# Feature Stores

### A feature store provides a single pane of glass for sharing all available features across the organization along with their metadata. When data scientists start a new project, they can access this catalog and easily find features. But a feature store is not just a data layer; it is also a data transformation service enabling users to manipulate raw data and store it as features ready to be used for offline (training) and online (serving), without duplicating the work. In addition, some feature stores support strong security, versioning, and data snapshots, enabling better data lineage, compliance, and manageability.

## Here are some major benefits of a feature store:

- Faster development with far fewer engineering resources

- Smooth migration from development to production

- Increased model accuracy (same pipeline for online and offline)
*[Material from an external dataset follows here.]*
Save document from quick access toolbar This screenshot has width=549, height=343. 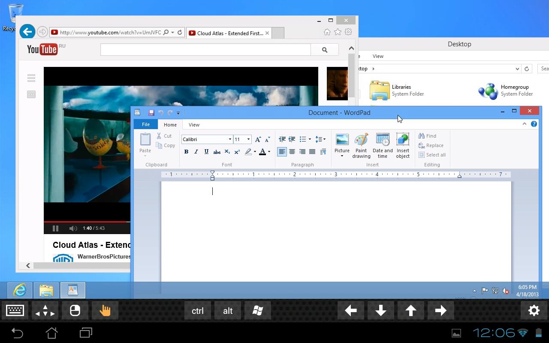151,113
- Better collaboration and security across teams

- Ability to track lineage and address regulatory compliance

### Feature stores are a factory and central repository for machine learning features. Feature stores handle the collection of raw data from various sources, the transformation pipeline, storage, cataloging, versioning, security, serving, and monitoring. They automate many processes described in this chapter, while accelerating production time and reducing engineering efforts. Feature stores form a shared catalog of production-ready features, enable collaboration and sharing between teams, and accelerate the innovation and delivery of new AI applications.
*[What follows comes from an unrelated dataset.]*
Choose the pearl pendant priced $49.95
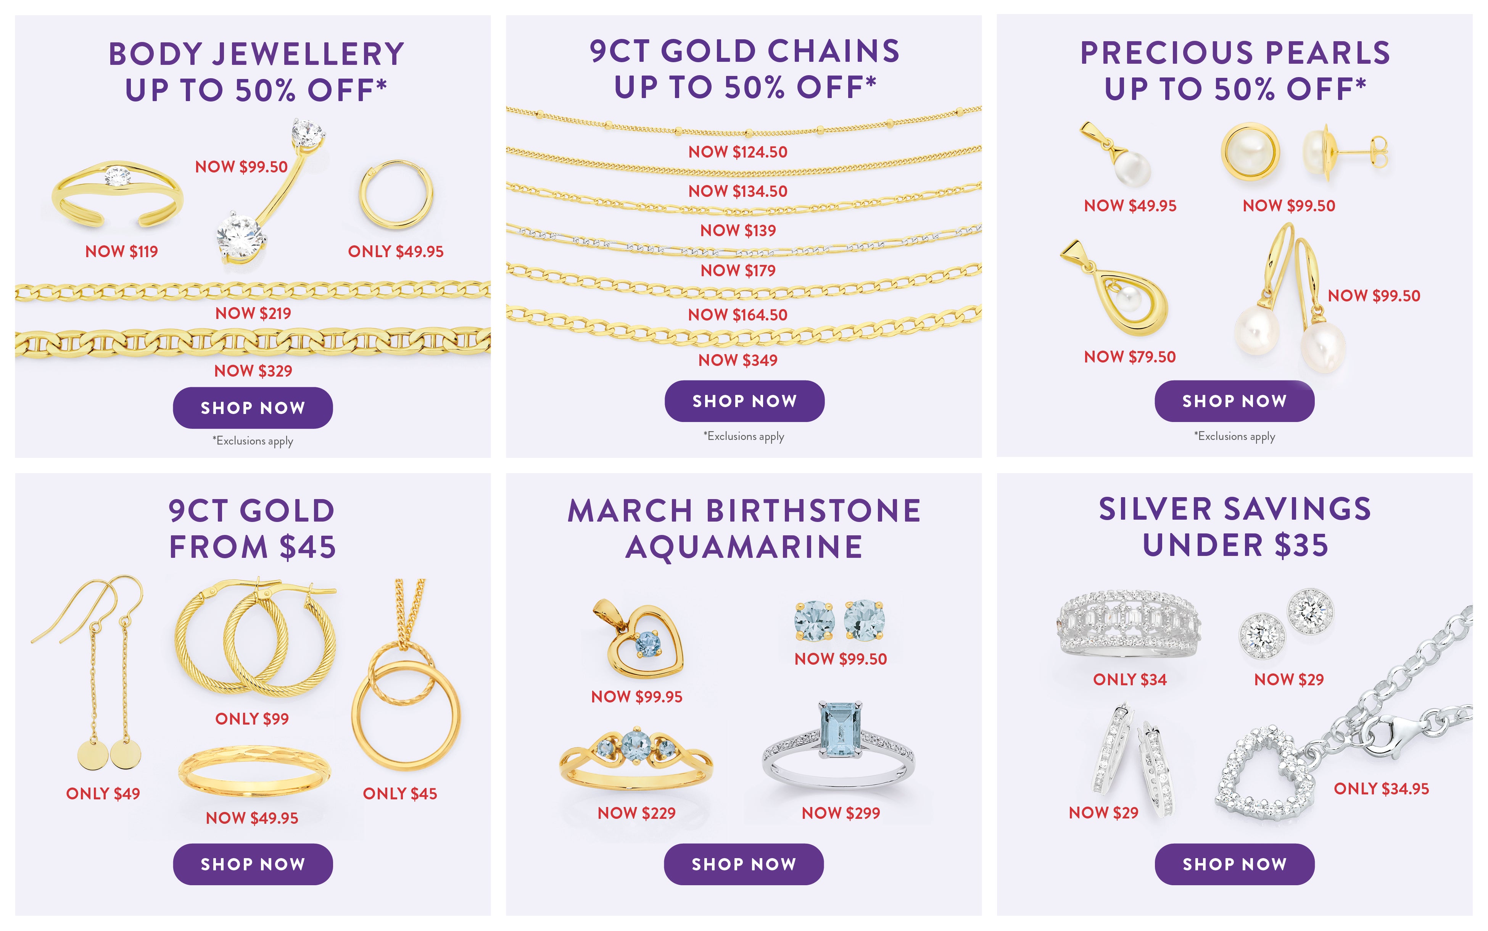The width and height of the screenshot is (1488, 931). (x=1116, y=154)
## The core components of a feature store are:

### Transformation layer
- Converts raw offline or online data into features and stores them in both an online (key/value) and offline (object) store.

### Storage layer
- Stores multiple versions of a feature in feature tables (feature sets) and manages the data lifecycle (create, append, delete, monitor, and secure the data). The data layer stores each feature in two forms: offline for training and analysis and online for serving and monitoring.

### Feature retrieval
- Accepts requests for multiple features (feature vectors) and other properties (such as time ranges and event data), and produces an offline data snapshot for training or a real-time vector for serving.

### Metadata management and cataloging
- Stores the feature definition, metadata, labels, and relations.

## Ingesting Data into the feature store

### Direct ingestion
- Ingest the data directly from the client/notebook (interactively).

### Batch/scheduled ingestion
- Create a service/job that ingests data from the source (for example, file, DB, and so on).

### Real-time/streaming ingestion
- Create an online service that accepts real-time events (from a stream, HTTP, and so on) and pushes them into the feature store.